Package 'bulkQC' reference manual

Title:	Quality Control and Outlier Identification in Bulk for Multicenter Trials
Description:	Multicenter randomized trials involve the collection and analysis of data from numerous study participants across multiple sites. Outliers may be present. To identify outliers, this package examines data at the individual level (univariate and multivariate) and site-level (with and without covariate adjustment). Methods are outlined in further detail in Rigdon et al (to appear).
Authors:	Joseph Rigdon <[email protected]>
Maintainer:	Joseph Rigdon <[email protected]>
License:	GPL-3
Version:	1.1
Built:	2025-03-24 03:36:58 UTC
Source:	https://github.com/cran/bulkQC

Quality Control and Outlier Identification in Bulk for Multicenter Trials

Description

Multicenter randomized trials involve the collection and analysis of data from numerous study participants across multiple sites. Outliers may be present. To identify outliers, this package examines data at the individual level (univariate and multivariate) and site-level (with and without covariate adjustment). Methods are outlined in further detail in Rigdon et al (to appear).

Details

Package:	bulkQC
Type:	Package
Version:	1.1
Date:	2024-04-24
License:	GPL-3

Author(s)

Joseph Rigdon [email protected]

References

Tukey J. Exploratory Data Analysis. 1st edition. Reading, Mass: Pearson; 1977. 712 p.

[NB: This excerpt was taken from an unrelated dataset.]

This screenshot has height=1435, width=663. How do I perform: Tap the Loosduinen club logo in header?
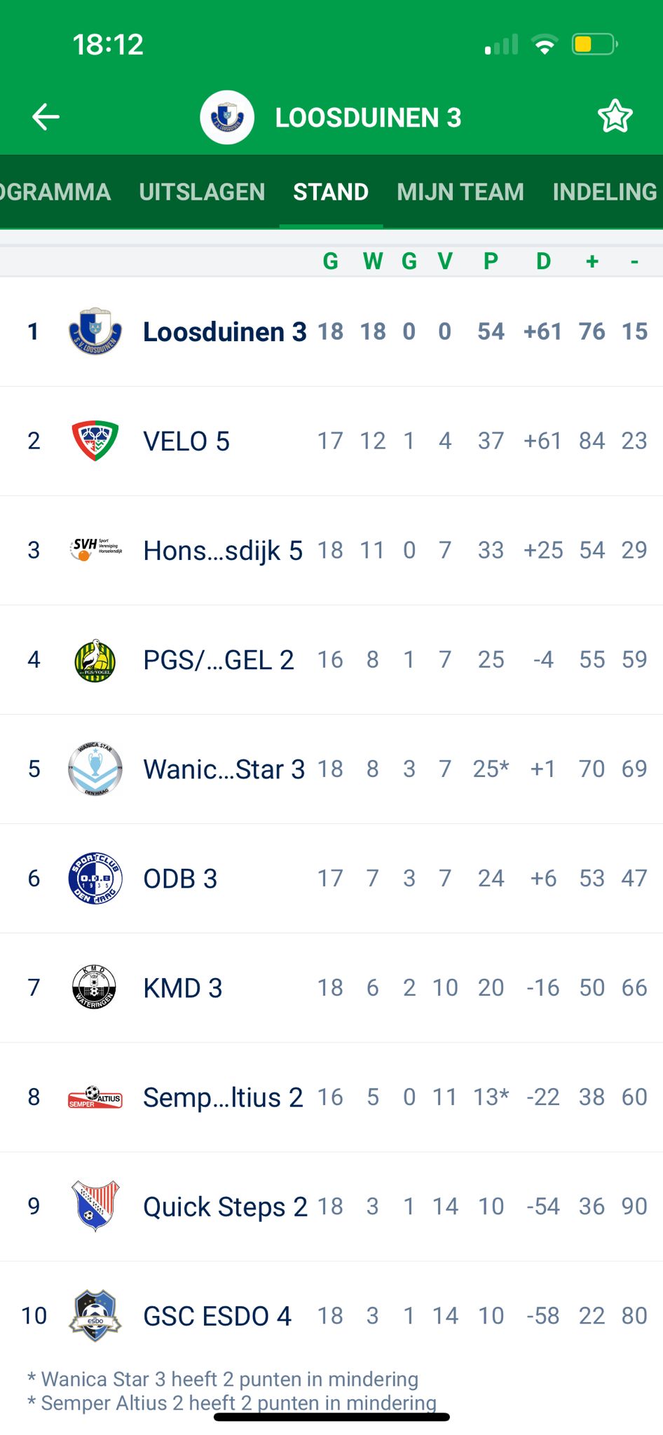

Cortes D. Explainable outlier detection through decision tree conditioning. arXiv:200100636 [cs, stat] [Internet]. 2020 Jan 2 [cited 2021 Nov 12]; Available from: http://arxiv.org/abs/2001.00636

Yang D, Dalton JE. A unified approach to measuring the effect size between two groups using SAS. 2012;6

Function to obtain values outside of whiskers on boxplot

Description

Within vector of continuous data, identifies and outputs those values sufficiently smaller than the first quartile (Q1) or larger than the third quartile (Q3). Used in consort with ind_uni function to identify individual univariate outliers.

Usage

getOutliers(x, mult = 1.5)
getOutliers(x, mult = 1.5)

Arguments

`x`	A vector of continuous data
`mult`	A multiplier on the interquartile range (IQR) to flag outliers that are multIQR less than Q1 or multIQR greater than Q3; default is 1.5

Value

Returns the subset of observations in x that are mult*IQR less than Q1 or mult*IQR greater than Q3

References

Tukey J. Exploratory Data Analysis. 1st edition. Reading, Mass: Pearson; 1977. 712 p.

Examples

ex = c(rnorm(95), -10, -8, 7, 9, 11)
getOutliers(ex)
getOutliers(ex, mult=3) 
ex = c(rnorm(95), -10, -8, 7, 9, 11)
getOutliers(ex)
getOutliers(ex, mult=3)

Identifies individual multivariate outliers

Description

Discovers potential individual multivariate outliers by identifying and returning those observations with outlier score greater than a threshold. The outlier score is calculated using single isolation forests.

Usage

ind_multi(d0, exclude = c("pid", "site"), thresh = 0.7, n_uniq = 10)
ind_multi(d0, exclude = c("pid", "site"), thresh = 0.7, n_uniq = 10)

Arguments

`d0`	A data frame with columns as variables and rows as observations
`exclude`	A vector of names of variables to exclude in outlier identification
`thresh`	Threshold (0-1) that an outlier score must exceed to be flagged for further investigation
`n_uniq`	Number of unique observations of a variable needed for outlier identification to be performed

Details

The function evaluates multivariate observations from each row consisting of those variables not excluded by the 'exclude' argument above. For each multivariate observation, an outlier score is calculated using single isolation forests. Those multivariate observations that are isolated earliest in a decision tree have a lower tree depth, in turn have higher outlier scores, and are thought more likely to be outliers.

Value

`nID`	The number of observations evaluated
`nVar`	The number of variables evaluated
`data`	A data frame containing those observations deemed to be potential outliers that appends the outliers with the excluded variables to aid in interpretation, and includes an outlier score for each row

References

Cortes D. Explainable outlier detection through decision tree conditioning. arXiv:200100636 [cs, stat] [Internet]. 2020 Jan 2 [cited 2021 Nov 12]; Available from: http://arxiv.org/abs/2001.00636

Examples

data(iris)
iris2 = iris
iris2$pid = 1:dim(iris2)[1]
ind_multi(iris2, exclude=c("pid", "Species"), thresh=0.7, n_uniq=10)
ind_multi(iris2, exclude=c("pid", "Species"), thresh=0.6, n_uniq=10)
data(iris)
iris2 = iris
iris2$pid = 1:dim(iris2)[1]
ind_multi(iris2, exclude=c("pid", "Species"), thresh=0.7, n_uniq=10)
ind_multi(iris2, exclude=c("pid", "Species"), thresh=0.6, n_uniq=10)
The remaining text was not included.